:: Поставленная задача ::
Судя по извлечённому тексту, в какой одежде теперь ходят женщины и в какой мужчины?

:: Извлечённый текст ::

·····

Римские императоры были чрезвычайно ревнивы к пурпуру. Одежда китайского
императора - оранжевый цвет, затканный пурпуром. Лимонно-желтый имеют также
право носить его слуги и духовенство". "У образованных людей замечается
некоторое отвращение к цветам. Это может проистекать частью от слабости
органа, частью от неуверенности вкуса, охотно находящей убежище в полном
ничто. Женщины ходят теперь почти исключительно в белом, мужчины в черном"5.
()
b) у Флоренского;
Очень интересные мифолого-символические размышления о цвете находим у
П.А.Флоренского. Свет сам по себе неделим, сплошен и непрерывен. Созерцая
солнце у горизонта, мы "видим свет и только свет, единый свет единого
солнца". "Его различная окраска - не собственное его свойство, а соотношение
его с тою землею и отчасти, может быть, небесною средою, которую наполняет
собою этот единый свет". "Те роскошные цвета, которыми украшается небосвод,
есть не что иное, как способ соотношения неделимого света и раздробленности
вещества: мы можем сказать, что цветность солнечного света есть тот привкус,
то видоизменение, которое привносит в солнечный свет пыль земли, самая
тонкая пыль земли и, может быть, еще более тонкая пыль неба. Фиолетовый и
голубой цвета - это есть тьма пустоты, - тьма, но смягченная отблеском как
бы накинутого на нее вуаля тончайшей атмосферной пыли; когда мы говорим, что
видим фиолетовый цвет или лазурь небосвода, то это мы видим тьму, абсолютную
тьму пустоты, которую не осветит и которую не просветит никакой свет, но
видим ее не самое по себе, а сквозь тончайшую, освещенную солнцем пыль.

·····

[Строки из источника данных]
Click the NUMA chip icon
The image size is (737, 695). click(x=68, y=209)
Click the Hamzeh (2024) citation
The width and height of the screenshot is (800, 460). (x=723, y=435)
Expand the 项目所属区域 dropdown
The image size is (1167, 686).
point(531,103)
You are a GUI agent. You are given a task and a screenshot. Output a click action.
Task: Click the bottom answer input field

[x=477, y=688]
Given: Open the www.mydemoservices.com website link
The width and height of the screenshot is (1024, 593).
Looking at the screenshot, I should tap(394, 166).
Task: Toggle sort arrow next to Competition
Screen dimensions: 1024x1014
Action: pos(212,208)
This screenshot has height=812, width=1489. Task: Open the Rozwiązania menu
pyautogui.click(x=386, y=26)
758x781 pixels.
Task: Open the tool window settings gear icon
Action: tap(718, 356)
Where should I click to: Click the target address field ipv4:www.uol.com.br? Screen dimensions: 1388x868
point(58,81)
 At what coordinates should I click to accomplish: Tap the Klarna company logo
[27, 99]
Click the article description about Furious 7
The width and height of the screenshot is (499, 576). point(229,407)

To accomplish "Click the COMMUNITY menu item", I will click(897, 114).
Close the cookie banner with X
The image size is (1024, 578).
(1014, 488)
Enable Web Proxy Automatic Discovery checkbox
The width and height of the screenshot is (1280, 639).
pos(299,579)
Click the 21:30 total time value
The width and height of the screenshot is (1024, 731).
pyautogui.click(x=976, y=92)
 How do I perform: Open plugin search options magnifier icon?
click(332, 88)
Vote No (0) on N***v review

·····

:: Письменный ответ ::
Женщины ходят почти исключительно в белом, мужчины в черном.